Chronic inflammation, typical of various diseases including cancer, is a "silent bomb within the body," leading to complications that are only evident in most cases upon their appearance, when disease is already deteriorated. Chronic inflammation is associated with accumulation of myeloid-derived suppressor cells (MDSCs), which lead to immunosuppression. MDSCs have numerous harmful effects as they support tumor initiation, tumor growth and spreading, which in turn, perpetuate the inflammatory and suppressive conditions, thus preventing anticancer responses. As the concept of the immune system combating many types of tumors was revived in recent years, immunotherapy has dramatically changed the view of cancer treatment, and numerous novel therapies have been developed and approved by the FDA. However, cumulative clinical data point at very limited success rates.
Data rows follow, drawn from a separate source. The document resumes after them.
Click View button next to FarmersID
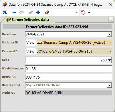The width and height of the screenshot is (115, 112). pos(31,51)
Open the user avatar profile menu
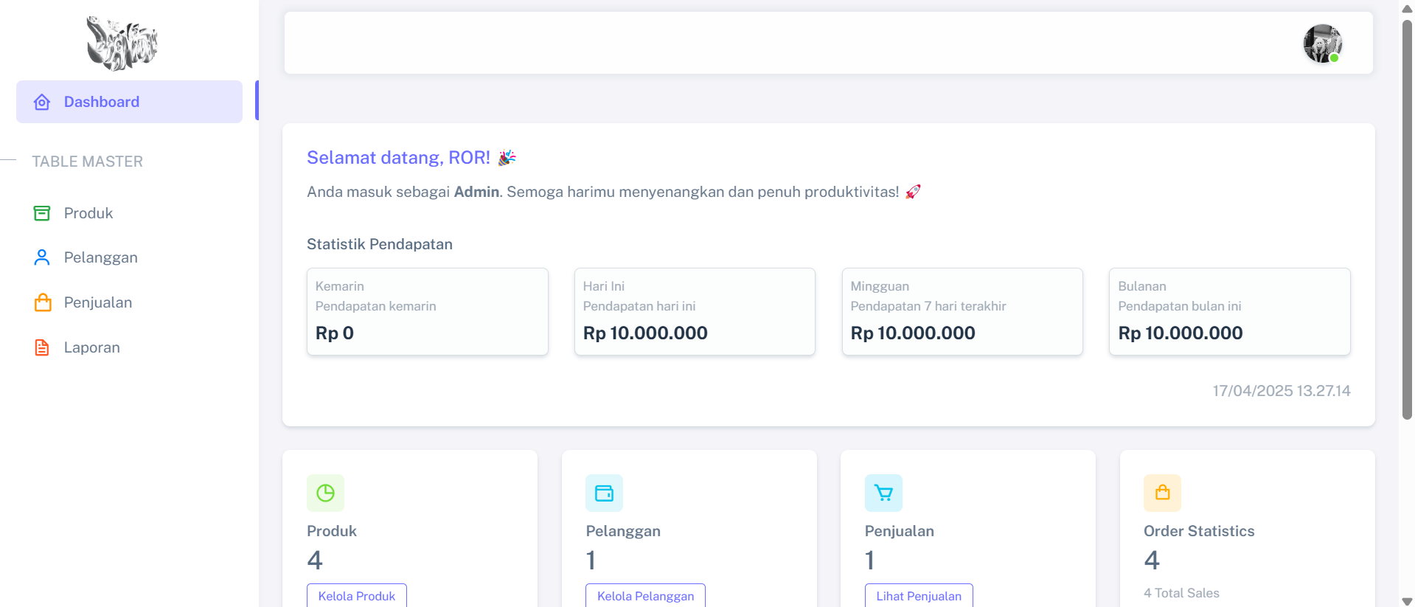Viewport: 1415px width, 607px height. 1322,44
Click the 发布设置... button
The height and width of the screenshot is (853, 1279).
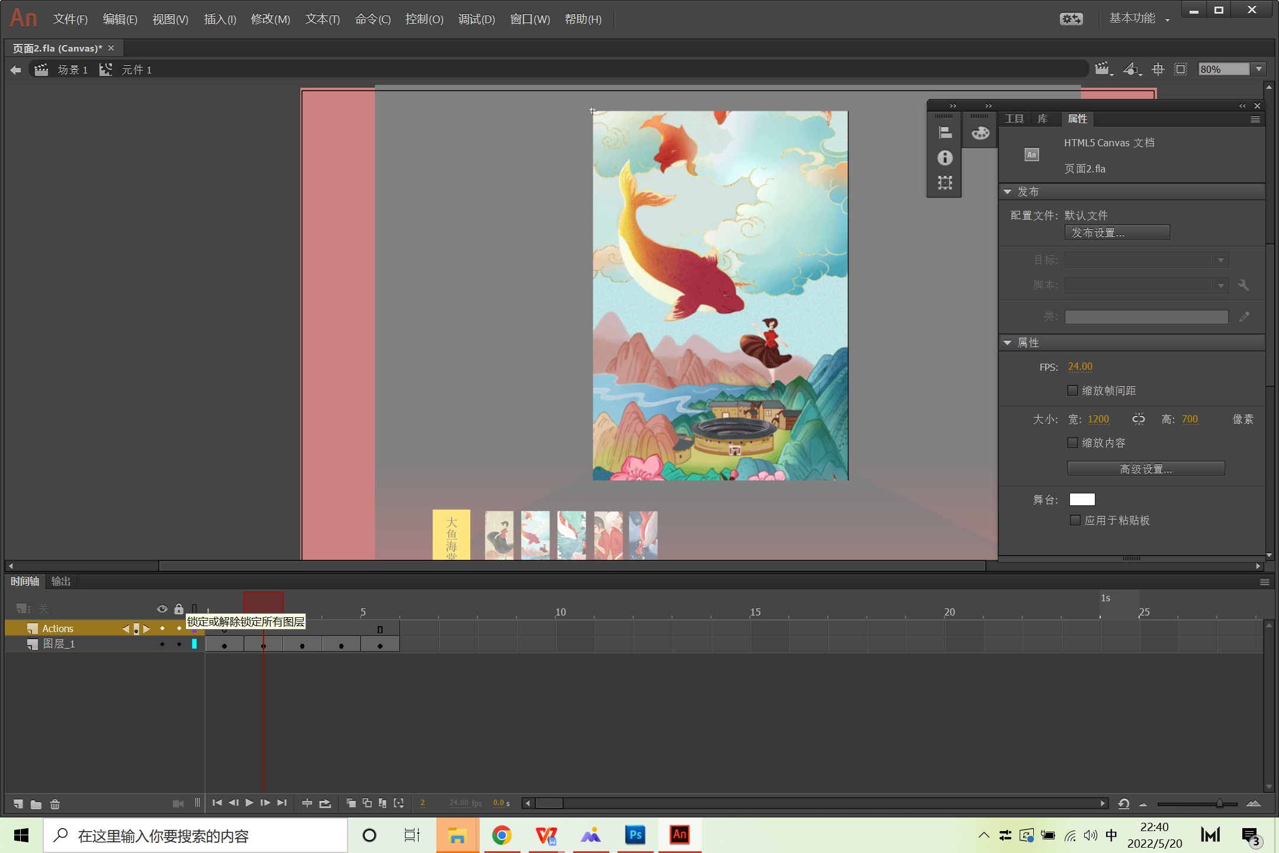[x=1117, y=233]
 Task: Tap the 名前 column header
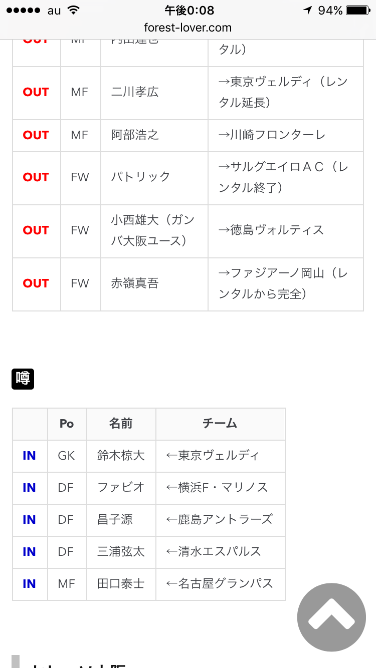pyautogui.click(x=121, y=424)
It is most likely that the developing chronic inflammation and MDSC-induced immunosuppression interfere with responses to such treatments and hence are major obstacles in achieving higher response rates to immune-based therapies. Moreover, chemotherapies were shown to have adverse immunoregulatory effects, enhancing or decreasing MDSC levels and activity, thus affecting treatment success. Therefore, therapeutic manipulations of chronic inflammation and MDSCs during cancer development are likely to enhance efficacy of immune- and chemo-based treatments, switching chronic pro-cancer inflammatory environments to an anticancerous milieu. Based on the functional relevance of immune networking in tumors, it is critical to merge monitoring immune system biomarkers into the traditional patient's categorization and treatment regimens. This will provide new tools for clinical practice, allowing appropriate management of cancer patients toward a better-personalized medicine.